#### [Work order]
Format the listing below as a numbered list, leaving out any blank lines.

Pixel coordinate grounding data:
============================================================

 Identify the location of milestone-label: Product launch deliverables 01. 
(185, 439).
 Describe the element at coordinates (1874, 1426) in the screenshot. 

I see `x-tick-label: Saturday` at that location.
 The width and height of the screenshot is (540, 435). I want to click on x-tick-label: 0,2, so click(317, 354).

============================================================

#### [Task solution]
1.  Identify the location of milestone-label: Product launch deliverables 01. 
2. (185, 439).
3.  Describe the element at coordinates (1874, 1426) in the screenshot. 
4. I see `x-tick-label: Saturday` at that location.
5.  The width and height of the screenshot is (540, 435). I want to click on x-tick-label: 0,2, so click(317, 354).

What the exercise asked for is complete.